The problem ▸ Please copy out the entries unchanged, from the line containing "Given: Open the Dashboard tab" through the line containing "Toggle fullscreen mode", with both of those lines included.

┌─ Supplied information

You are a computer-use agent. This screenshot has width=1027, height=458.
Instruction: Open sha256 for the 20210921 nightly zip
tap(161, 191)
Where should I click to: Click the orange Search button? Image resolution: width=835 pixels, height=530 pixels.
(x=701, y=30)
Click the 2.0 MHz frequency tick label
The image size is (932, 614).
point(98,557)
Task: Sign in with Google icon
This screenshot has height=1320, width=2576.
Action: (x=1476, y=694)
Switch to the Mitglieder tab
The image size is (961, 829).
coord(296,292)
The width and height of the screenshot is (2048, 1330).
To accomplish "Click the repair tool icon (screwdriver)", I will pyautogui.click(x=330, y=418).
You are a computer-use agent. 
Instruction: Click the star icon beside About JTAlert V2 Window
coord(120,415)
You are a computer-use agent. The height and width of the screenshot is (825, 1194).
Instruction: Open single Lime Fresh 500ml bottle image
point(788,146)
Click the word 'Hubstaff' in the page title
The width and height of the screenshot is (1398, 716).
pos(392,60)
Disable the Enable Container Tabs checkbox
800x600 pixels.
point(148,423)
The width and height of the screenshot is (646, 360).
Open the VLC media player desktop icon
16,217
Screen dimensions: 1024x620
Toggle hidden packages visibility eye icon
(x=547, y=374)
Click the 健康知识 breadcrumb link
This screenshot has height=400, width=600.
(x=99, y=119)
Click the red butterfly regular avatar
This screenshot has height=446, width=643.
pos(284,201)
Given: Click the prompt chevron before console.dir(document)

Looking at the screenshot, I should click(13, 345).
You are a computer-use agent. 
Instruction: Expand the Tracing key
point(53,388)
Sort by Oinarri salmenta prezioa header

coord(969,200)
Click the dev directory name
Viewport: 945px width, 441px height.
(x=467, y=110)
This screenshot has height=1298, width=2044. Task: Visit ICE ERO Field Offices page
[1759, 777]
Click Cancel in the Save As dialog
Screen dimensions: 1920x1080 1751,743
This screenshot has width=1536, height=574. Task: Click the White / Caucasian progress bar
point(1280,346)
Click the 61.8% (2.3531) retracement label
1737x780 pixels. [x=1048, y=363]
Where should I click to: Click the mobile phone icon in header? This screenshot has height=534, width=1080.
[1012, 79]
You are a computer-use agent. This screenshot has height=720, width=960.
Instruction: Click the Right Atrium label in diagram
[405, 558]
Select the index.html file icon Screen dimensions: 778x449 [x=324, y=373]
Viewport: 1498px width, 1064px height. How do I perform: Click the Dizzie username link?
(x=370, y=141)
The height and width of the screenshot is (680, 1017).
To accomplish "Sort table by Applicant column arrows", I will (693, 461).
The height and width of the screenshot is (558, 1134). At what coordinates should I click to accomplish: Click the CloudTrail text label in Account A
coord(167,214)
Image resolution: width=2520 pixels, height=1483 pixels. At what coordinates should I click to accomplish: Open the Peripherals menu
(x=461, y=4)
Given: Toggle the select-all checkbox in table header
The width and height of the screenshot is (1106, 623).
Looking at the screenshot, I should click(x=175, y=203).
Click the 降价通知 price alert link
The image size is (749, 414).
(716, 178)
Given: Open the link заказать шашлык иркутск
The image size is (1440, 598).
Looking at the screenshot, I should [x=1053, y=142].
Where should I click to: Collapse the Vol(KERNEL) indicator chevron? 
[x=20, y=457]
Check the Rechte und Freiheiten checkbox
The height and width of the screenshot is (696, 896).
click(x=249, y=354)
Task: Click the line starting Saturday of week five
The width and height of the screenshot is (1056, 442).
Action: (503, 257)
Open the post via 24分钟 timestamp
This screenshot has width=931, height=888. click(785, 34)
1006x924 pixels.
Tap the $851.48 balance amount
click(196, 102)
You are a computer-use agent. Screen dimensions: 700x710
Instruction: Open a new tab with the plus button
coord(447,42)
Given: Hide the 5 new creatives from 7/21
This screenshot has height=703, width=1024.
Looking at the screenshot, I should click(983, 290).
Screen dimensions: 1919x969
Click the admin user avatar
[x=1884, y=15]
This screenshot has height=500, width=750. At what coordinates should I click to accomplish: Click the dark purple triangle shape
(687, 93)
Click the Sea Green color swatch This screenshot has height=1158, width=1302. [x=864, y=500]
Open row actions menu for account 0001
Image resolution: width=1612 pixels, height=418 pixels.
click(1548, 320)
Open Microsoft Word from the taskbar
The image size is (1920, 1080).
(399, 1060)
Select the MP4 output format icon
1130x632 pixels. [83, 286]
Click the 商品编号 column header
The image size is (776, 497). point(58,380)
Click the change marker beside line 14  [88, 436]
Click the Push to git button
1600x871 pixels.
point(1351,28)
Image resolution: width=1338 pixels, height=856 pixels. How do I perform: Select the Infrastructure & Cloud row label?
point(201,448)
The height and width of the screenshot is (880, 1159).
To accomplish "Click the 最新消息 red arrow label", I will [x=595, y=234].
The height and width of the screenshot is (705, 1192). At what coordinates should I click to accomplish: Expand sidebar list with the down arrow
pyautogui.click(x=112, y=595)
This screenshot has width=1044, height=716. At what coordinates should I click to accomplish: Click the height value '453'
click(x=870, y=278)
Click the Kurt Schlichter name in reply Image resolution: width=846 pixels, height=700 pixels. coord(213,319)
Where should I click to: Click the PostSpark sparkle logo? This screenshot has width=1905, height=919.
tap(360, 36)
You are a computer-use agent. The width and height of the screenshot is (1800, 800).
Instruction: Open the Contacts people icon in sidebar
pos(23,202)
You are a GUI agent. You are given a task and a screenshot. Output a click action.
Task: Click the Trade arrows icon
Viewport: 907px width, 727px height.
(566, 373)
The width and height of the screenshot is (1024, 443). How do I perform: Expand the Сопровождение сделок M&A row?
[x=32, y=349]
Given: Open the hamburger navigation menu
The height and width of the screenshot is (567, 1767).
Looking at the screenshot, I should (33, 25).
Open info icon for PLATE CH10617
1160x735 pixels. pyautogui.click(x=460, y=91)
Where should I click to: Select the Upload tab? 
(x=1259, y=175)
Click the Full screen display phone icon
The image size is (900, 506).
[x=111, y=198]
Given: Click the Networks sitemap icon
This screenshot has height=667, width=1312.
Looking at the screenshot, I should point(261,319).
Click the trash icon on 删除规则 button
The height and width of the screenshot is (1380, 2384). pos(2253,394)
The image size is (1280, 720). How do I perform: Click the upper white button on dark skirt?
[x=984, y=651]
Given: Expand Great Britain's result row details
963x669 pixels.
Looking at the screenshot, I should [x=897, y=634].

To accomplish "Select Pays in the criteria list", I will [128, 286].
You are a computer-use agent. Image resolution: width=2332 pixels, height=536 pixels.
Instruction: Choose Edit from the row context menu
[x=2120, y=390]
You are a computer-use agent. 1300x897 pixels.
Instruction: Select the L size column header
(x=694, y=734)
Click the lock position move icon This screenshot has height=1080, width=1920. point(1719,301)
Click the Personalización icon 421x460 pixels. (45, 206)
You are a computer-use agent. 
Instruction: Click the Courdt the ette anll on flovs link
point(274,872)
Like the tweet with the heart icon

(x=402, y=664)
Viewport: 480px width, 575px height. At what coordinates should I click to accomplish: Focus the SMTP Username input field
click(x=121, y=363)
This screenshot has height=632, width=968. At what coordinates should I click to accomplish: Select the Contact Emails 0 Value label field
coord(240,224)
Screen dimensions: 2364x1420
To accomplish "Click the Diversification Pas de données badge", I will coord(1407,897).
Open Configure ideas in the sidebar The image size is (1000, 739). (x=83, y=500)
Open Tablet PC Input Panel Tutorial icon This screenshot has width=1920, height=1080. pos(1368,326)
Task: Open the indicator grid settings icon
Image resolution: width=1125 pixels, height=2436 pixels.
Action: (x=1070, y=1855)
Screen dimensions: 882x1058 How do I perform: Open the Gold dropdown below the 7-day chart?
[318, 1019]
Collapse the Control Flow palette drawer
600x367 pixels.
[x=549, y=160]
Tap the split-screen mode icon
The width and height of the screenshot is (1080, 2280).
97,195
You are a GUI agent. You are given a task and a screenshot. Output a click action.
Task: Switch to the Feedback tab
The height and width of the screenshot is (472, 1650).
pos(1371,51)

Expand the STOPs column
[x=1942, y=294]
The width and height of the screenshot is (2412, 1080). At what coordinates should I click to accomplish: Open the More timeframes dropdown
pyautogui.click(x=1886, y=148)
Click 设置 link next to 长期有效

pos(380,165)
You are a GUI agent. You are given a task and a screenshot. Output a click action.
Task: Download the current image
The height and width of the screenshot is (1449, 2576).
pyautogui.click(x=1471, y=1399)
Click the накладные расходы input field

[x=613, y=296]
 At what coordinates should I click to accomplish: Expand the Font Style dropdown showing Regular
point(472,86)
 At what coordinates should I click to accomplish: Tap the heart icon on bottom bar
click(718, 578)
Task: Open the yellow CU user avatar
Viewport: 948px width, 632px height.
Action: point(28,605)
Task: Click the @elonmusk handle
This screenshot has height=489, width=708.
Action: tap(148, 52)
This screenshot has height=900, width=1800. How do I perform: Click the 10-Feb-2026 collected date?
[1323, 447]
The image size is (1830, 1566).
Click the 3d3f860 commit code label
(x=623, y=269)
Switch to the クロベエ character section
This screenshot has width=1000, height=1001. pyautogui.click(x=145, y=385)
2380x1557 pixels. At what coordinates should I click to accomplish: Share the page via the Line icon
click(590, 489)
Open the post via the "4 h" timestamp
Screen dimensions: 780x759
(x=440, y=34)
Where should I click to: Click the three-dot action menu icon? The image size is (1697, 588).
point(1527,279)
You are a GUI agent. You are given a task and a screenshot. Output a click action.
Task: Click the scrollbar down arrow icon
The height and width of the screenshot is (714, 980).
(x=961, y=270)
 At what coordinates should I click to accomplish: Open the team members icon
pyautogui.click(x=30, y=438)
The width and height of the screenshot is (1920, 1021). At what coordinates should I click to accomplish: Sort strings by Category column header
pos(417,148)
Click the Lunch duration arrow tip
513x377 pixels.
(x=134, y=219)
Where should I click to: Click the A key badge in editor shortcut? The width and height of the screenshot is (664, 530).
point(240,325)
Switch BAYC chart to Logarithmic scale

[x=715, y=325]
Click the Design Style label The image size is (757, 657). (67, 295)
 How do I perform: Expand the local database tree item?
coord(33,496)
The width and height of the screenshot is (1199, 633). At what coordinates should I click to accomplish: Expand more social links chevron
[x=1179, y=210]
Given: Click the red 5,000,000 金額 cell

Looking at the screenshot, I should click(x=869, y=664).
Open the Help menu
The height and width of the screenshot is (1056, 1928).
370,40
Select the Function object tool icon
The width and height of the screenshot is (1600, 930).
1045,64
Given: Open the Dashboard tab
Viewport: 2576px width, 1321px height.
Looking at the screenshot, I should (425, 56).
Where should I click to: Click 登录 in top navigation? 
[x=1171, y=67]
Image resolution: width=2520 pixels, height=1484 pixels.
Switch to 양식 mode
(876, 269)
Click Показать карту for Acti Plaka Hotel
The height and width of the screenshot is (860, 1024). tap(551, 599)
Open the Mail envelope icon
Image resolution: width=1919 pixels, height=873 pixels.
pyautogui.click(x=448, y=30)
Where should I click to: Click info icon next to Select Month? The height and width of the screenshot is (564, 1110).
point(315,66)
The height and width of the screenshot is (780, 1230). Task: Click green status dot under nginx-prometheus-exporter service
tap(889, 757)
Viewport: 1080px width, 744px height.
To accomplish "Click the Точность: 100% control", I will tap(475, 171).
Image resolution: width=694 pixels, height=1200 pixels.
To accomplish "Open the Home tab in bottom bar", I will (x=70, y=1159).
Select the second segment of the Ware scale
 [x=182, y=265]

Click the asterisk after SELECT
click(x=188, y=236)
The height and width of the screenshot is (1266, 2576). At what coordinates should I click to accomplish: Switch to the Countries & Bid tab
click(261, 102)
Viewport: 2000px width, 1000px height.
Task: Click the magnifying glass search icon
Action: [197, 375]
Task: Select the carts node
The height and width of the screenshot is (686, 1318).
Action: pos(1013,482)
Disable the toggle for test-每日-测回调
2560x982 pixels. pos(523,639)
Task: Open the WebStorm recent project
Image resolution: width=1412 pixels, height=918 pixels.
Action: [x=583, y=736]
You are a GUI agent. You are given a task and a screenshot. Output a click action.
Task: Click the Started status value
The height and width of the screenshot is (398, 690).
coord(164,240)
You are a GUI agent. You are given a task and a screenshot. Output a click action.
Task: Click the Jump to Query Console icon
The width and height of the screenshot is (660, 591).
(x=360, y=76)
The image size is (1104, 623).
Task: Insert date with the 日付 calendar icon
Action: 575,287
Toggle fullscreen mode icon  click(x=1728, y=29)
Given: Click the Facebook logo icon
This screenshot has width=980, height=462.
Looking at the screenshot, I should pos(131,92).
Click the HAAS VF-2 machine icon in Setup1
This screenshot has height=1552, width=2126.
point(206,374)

└─

Exercise solution ▸
Given: Open the Dashboard tab
Viewport: 2576px width, 1321px height.
Looking at the screenshot, I should (425, 56).
Where should I click to: Click 登录 in top navigation? 
[x=1171, y=67]
Image resolution: width=2520 pixels, height=1484 pixels.
Switch to 양식 mode
(876, 269)
Click Показать карту for Acti Plaka Hotel
The height and width of the screenshot is (860, 1024). tap(551, 599)
Open the Mail envelope icon
Image resolution: width=1919 pixels, height=873 pixels.
pyautogui.click(x=448, y=30)
Where should I click to: Click info icon next to Select Month? The height and width of the screenshot is (564, 1110).
point(315,66)
The height and width of the screenshot is (780, 1230). Task: Click green status dot under nginx-prometheus-exporter service
tap(889, 757)
Viewport: 1080px width, 744px height.
To accomplish "Click the Точность: 100% control", I will tap(475, 171).
Image resolution: width=694 pixels, height=1200 pixels.
To accomplish "Open the Home tab in bottom bar", I will (x=70, y=1159).
Select the second segment of the Ware scale
 [x=182, y=265]

Click the asterisk after SELECT
click(x=188, y=236)
The height and width of the screenshot is (1266, 2576). At what coordinates should I click to accomplish: Switch to the Countries & Bid tab
click(261, 102)
Viewport: 2000px width, 1000px height.
Task: Click the magnifying glass search icon
Action: [197, 375]
Task: Select the carts node
The height and width of the screenshot is (686, 1318).
Action: pos(1013,482)
Disable the toggle for test-每日-测回调
2560x982 pixels. pos(523,639)
Task: Open the WebStorm recent project
Image resolution: width=1412 pixels, height=918 pixels.
Action: [x=583, y=736]
You are a GUI agent. You are given a task and a screenshot. Output a click action.
Task: Click the Started status value
The height and width of the screenshot is (398, 690).
coord(164,240)
You are a GUI agent. You are given a task and a screenshot. Output a click action.
Task: Click the Jump to Query Console icon
The width and height of the screenshot is (660, 591).
(x=360, y=76)
The image size is (1104, 623).
Task: Insert date with the 日付 calendar icon
Action: 575,287
Toggle fullscreen mode icon  click(x=1728, y=29)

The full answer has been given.